Islam Goodness Awareness Week
Conservative commentator David Horowitz declared last week Islamo-Fascism Awareness Week. According to Princeton University's Daily Princetonian, Horowitz linked Islamists and Nazis in a recent speech: "Jew hating is not only rampant, but has become a religion in the Muslim world ever since the Nazis made a pact with radical Islamists."
A new display at the Yad Vashem Holocaust Memorial Museum in Jerusalem proves that in World War II, however, some Muslims practiced Islam by saving the lives of endangered Jews. According to the Jerusalem Post, the display recognizes Albanian Muslims who refused to betray Jews during the Nazi occupation of Albania.
Before World War II, 200 Jews lived within Albanian borders. Jews fled to Albania as the Third Reich rose and when the Nazis occupied Albania in 1943, they demanded lists of the Jews who lived there. Albanian Muslims refused to comply, and the Jewish population in Albania survived and even grew.
The reason Albanians helped: an Albanian code of honor called Besa, translated "to keep the promise." Exhibition curator Yehudit Shendar said, "Many, if not all, were heavily influenced in their choice by Islam." The son of a man who saved Jews asked, "Why did my father save a stranger at the risk of his life and the entire village? My father was a devout Muslim. He believed that to save one life is to enter paradise."

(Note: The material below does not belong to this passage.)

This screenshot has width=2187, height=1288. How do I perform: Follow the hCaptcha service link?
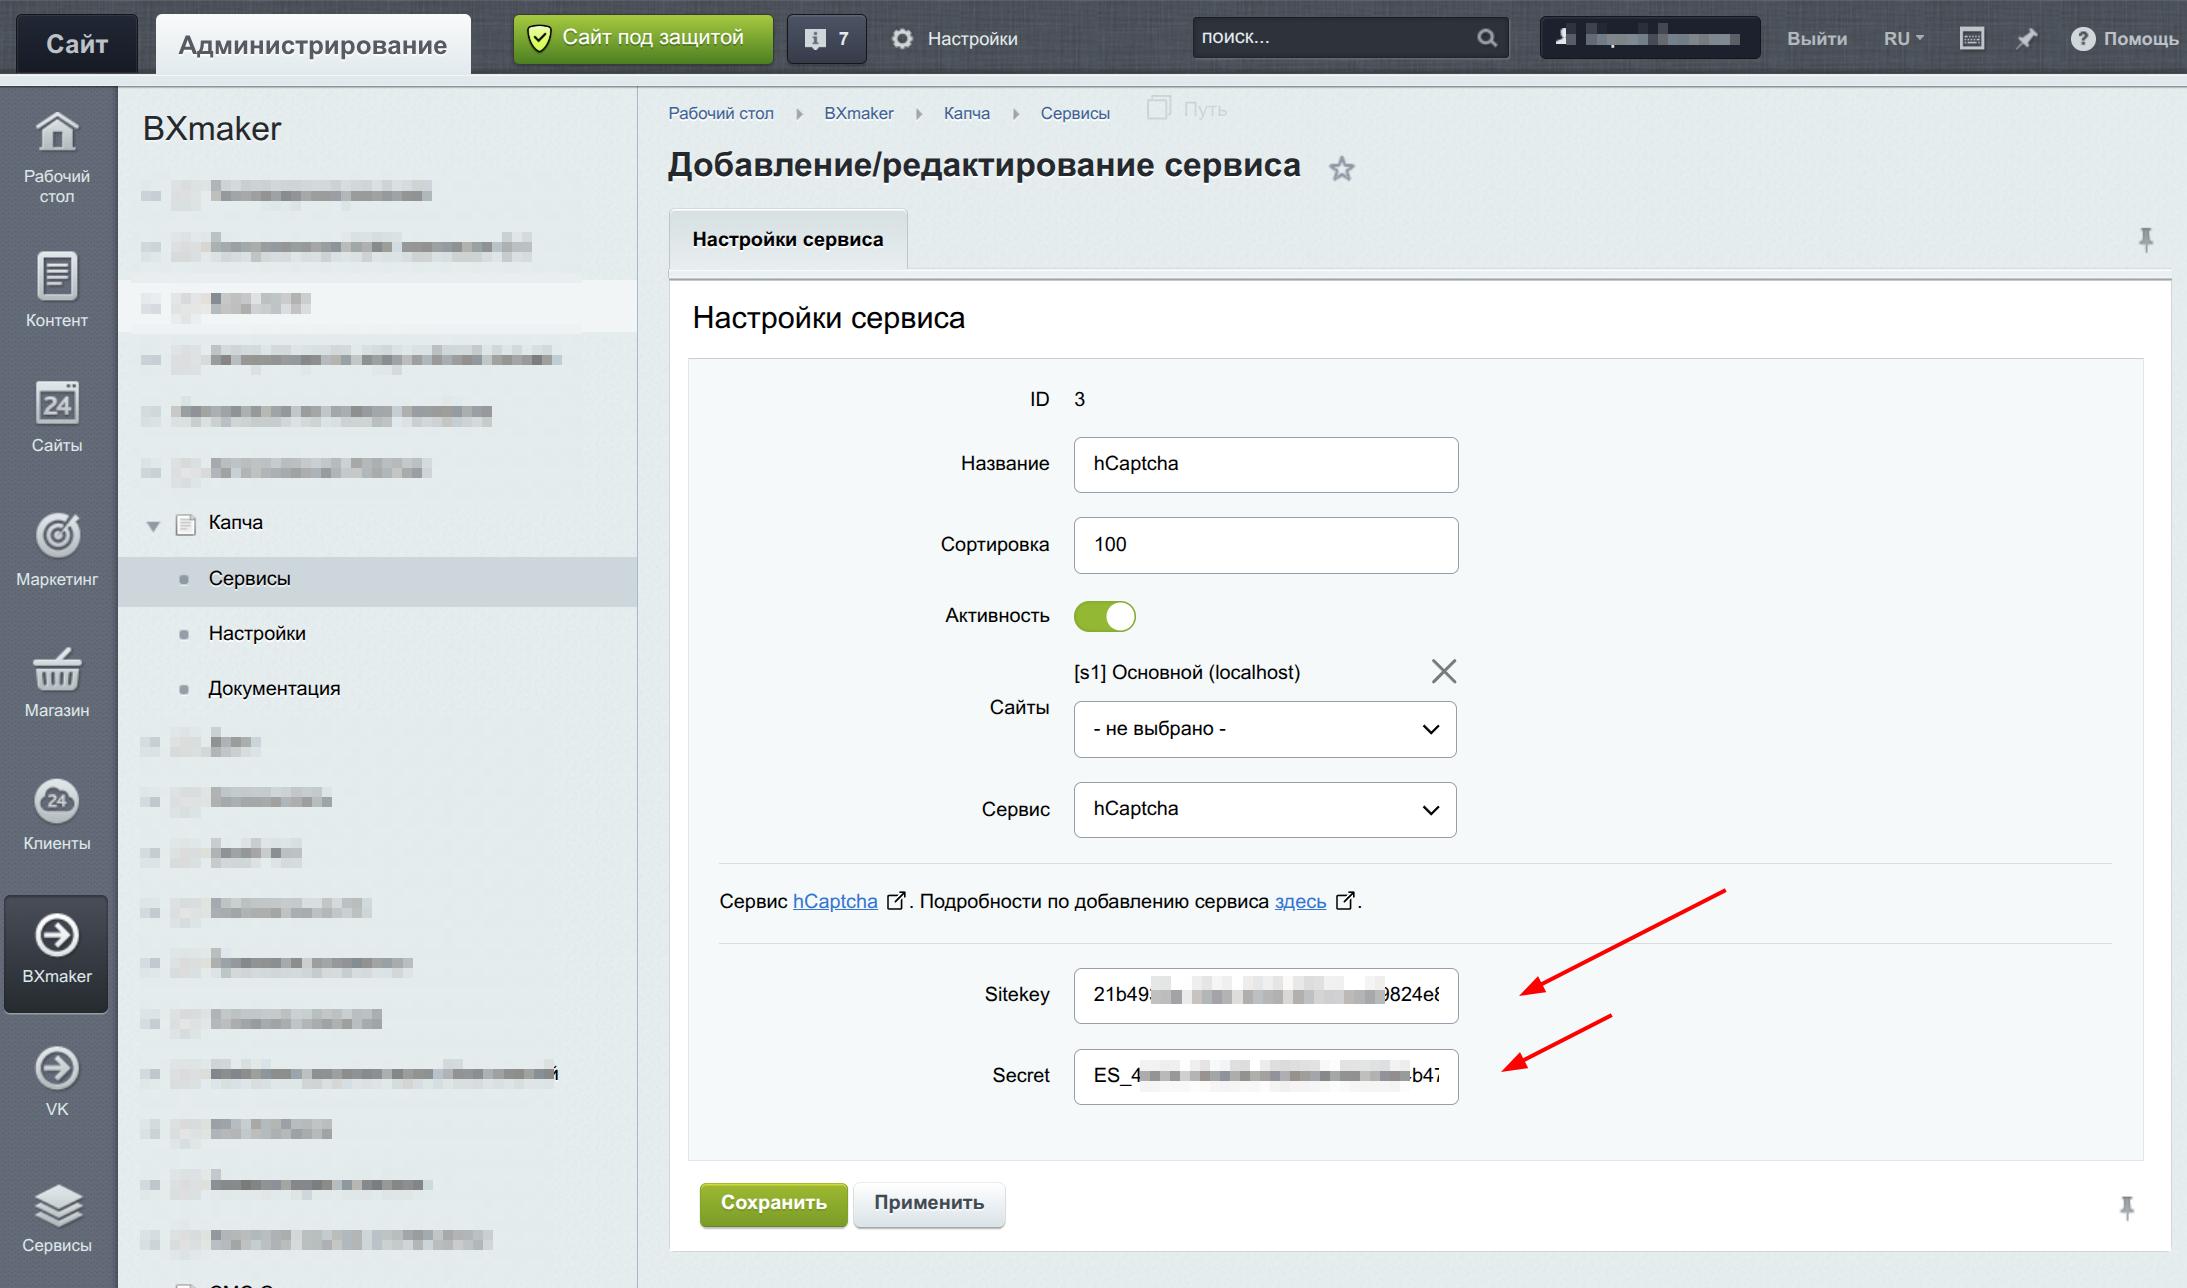(x=835, y=901)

Norman Gershman took the photographs that comprise the display. He spoke with some of the 63 Albanians who received Yad Vashem's "Righteous Among the Nations" award and said, "What I found were good people who did good deeds." Many said the Koran motivated them, and the Muslim culture's ideal of hospitality. Gershman said, "This is a story that [shows] there are good Muslims in the world."